→ **REQUIRED ACTION**
From the first line to the last, reproduce the data exactly.
>>>>
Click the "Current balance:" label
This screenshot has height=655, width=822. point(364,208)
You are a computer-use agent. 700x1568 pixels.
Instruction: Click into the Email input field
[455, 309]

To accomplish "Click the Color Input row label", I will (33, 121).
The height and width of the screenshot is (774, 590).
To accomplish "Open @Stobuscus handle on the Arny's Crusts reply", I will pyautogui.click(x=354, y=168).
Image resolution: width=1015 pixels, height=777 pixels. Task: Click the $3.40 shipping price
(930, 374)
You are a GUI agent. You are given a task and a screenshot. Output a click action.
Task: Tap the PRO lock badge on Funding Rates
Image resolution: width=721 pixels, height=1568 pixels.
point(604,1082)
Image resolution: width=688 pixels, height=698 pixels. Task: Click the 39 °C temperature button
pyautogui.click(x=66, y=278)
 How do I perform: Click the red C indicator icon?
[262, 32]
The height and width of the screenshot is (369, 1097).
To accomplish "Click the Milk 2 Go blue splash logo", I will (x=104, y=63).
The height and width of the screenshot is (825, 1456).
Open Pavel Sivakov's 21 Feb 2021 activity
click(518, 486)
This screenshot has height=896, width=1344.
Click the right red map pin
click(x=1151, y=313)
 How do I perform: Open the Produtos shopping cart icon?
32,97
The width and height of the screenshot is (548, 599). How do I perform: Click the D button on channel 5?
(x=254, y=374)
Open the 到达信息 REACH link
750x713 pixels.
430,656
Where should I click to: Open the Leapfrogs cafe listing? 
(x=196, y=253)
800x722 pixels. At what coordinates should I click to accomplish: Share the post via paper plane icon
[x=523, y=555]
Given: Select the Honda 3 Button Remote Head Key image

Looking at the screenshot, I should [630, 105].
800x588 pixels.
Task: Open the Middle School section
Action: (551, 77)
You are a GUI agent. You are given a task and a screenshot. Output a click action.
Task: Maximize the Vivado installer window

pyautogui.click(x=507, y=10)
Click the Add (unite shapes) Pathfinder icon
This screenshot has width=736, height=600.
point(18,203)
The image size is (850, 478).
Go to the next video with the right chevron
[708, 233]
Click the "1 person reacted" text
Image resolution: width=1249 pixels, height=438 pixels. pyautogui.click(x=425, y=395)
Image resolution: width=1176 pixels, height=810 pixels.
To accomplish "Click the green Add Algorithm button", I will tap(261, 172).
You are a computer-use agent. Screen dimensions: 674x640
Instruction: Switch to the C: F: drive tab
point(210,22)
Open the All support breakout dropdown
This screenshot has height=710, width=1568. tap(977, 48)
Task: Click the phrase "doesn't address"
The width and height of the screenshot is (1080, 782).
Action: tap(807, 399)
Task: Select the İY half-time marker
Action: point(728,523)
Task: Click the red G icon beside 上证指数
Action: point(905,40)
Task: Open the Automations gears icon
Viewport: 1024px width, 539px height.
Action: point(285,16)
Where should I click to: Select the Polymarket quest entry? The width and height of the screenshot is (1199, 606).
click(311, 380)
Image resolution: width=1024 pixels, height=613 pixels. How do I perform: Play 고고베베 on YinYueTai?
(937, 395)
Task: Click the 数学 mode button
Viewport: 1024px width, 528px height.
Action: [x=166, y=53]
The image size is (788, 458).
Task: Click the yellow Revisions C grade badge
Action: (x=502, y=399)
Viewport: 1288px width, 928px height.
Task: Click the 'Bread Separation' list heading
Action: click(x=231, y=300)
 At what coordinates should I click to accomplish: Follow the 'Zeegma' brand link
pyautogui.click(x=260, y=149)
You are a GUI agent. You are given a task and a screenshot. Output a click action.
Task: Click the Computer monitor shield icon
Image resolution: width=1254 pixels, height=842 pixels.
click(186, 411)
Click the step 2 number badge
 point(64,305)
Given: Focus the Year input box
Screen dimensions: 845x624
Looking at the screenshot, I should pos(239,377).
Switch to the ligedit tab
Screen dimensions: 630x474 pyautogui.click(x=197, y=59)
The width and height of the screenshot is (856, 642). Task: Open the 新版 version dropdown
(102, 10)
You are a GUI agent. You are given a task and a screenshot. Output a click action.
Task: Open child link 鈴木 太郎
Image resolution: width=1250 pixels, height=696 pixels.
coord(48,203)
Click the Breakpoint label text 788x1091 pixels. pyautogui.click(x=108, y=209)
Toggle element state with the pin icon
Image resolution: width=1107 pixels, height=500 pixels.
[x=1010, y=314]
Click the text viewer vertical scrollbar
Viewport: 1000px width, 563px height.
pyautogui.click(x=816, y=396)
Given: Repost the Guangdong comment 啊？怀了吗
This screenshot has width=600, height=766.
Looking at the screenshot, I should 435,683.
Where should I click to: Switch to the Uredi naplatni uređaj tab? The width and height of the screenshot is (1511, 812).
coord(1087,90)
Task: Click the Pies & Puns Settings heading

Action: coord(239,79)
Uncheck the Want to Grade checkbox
<<<<
→ **ANSWER FOR THIS EXERCISE**
Click the "Current balance:" label
This screenshot has height=655, width=822. point(364,208)
You are a computer-use agent. 700x1568 pixels.
Instruction: Click into the Email input field
[455, 309]

To accomplish "Click the Color Input row label", I will (33, 121).
The height and width of the screenshot is (774, 590).
To accomplish "Open @Stobuscus handle on the Arny's Crusts reply", I will pyautogui.click(x=354, y=168).
Image resolution: width=1015 pixels, height=777 pixels. Task: Click the $3.40 shipping price
(930, 374)
You are a GUI agent. You are given a task and a screenshot. Output a click action.
Task: Tap the PRO lock badge on Funding Rates
Image resolution: width=721 pixels, height=1568 pixels.
point(604,1082)
Image resolution: width=688 pixels, height=698 pixels. Task: Click the 39 °C temperature button
pyautogui.click(x=66, y=278)
 How do I perform: Click the red C indicator icon?
[262, 32]
The height and width of the screenshot is (369, 1097).
To accomplish "Click the Milk 2 Go blue splash logo", I will (x=104, y=63).
The height and width of the screenshot is (825, 1456).
Open Pavel Sivakov's 21 Feb 2021 activity
click(518, 486)
This screenshot has height=896, width=1344.
Click the right red map pin
click(x=1151, y=313)
 How do I perform: Open the Produtos shopping cart icon?
32,97
The width and height of the screenshot is (548, 599). How do I perform: Click the D button on channel 5?
(x=254, y=374)
Open the 到达信息 REACH link
750x713 pixels.
430,656
Where should I click to: Open the Leapfrogs cafe listing? 
(x=196, y=253)
800x722 pixels. At what coordinates should I click to accomplish: Share the post via paper plane icon
[x=523, y=555]
Given: Select the Honda 3 Button Remote Head Key image

Looking at the screenshot, I should [630, 105].
800x588 pixels.
Task: Open the Middle School section
Action: (551, 77)
You are a GUI agent. You are given a task and a screenshot. Output a click action.
Task: Maximize the Vivado installer window

pyautogui.click(x=507, y=10)
Click the Add (unite shapes) Pathfinder icon
This screenshot has width=736, height=600.
point(18,203)
The image size is (850, 478).
Go to the next video with the right chevron
[708, 233]
Click the "1 person reacted" text
Image resolution: width=1249 pixels, height=438 pixels. pyautogui.click(x=425, y=395)
Image resolution: width=1176 pixels, height=810 pixels.
To accomplish "Click the green Add Algorithm button", I will tap(261, 172).
You are a computer-use agent. Screen dimensions: 674x640
Instruction: Switch to the C: F: drive tab
point(210,22)
Open the All support breakout dropdown
This screenshot has height=710, width=1568. tap(977, 48)
Task: Click the phrase "doesn't address"
The width and height of the screenshot is (1080, 782).
Action: tap(807, 399)
Task: Select the İY half-time marker
Action: point(728,523)
Task: Click the red G icon beside 上证指数
Action: point(905,40)
Task: Open the Automations gears icon
Viewport: 1024px width, 539px height.
Action: point(285,16)
Where should I click to: Select the Polymarket quest entry? The width and height of the screenshot is (1199, 606).
click(311, 380)
Image resolution: width=1024 pixels, height=613 pixels. How do I perform: Play 고고베베 on YinYueTai?
(937, 395)
Task: Click the 数学 mode button
Viewport: 1024px width, 528px height.
Action: [x=166, y=53]
The image size is (788, 458).
Task: Click the yellow Revisions C grade badge
Action: (x=502, y=399)
Viewport: 1288px width, 928px height.
Task: Click the 'Bread Separation' list heading
Action: click(x=231, y=300)
 At what coordinates should I click to accomplish: Follow the 'Zeegma' brand link
pyautogui.click(x=260, y=149)
You are a GUI agent. You are given a task and a screenshot. Output a click action.
Task: Click the Computer monitor shield icon
Image resolution: width=1254 pixels, height=842 pixels.
click(186, 411)
Click the step 2 number badge
 point(64,305)
Given: Focus the Year input box
Screen dimensions: 845x624
Looking at the screenshot, I should pos(239,377).
Switch to the ligedit tab
Screen dimensions: 630x474 pyautogui.click(x=197, y=59)
The width and height of the screenshot is (856, 642). Task: Open the 新版 version dropdown
(102, 10)
You are a GUI agent. You are given a task and a screenshot. Output a click action.
Task: Open child link 鈴木 太郎
Image resolution: width=1250 pixels, height=696 pixels.
coord(48,203)
Click the Breakpoint label text 788x1091 pixels. pyautogui.click(x=108, y=209)
Toggle element state with the pin icon
Image resolution: width=1107 pixels, height=500 pixels.
[x=1010, y=314]
Click the text viewer vertical scrollbar
Viewport: 1000px width, 563px height.
pyautogui.click(x=816, y=396)
Given: Repost the Guangdong comment 啊？怀了吗
This screenshot has width=600, height=766.
Looking at the screenshot, I should 435,683.
Where should I click to: Switch to the Uredi naplatni uređaj tab? The width and height of the screenshot is (1511, 812).
coord(1087,90)
Task: Click the Pies & Puns Settings heading

Action: coord(239,79)
Uncheck the Want to Grade checkbox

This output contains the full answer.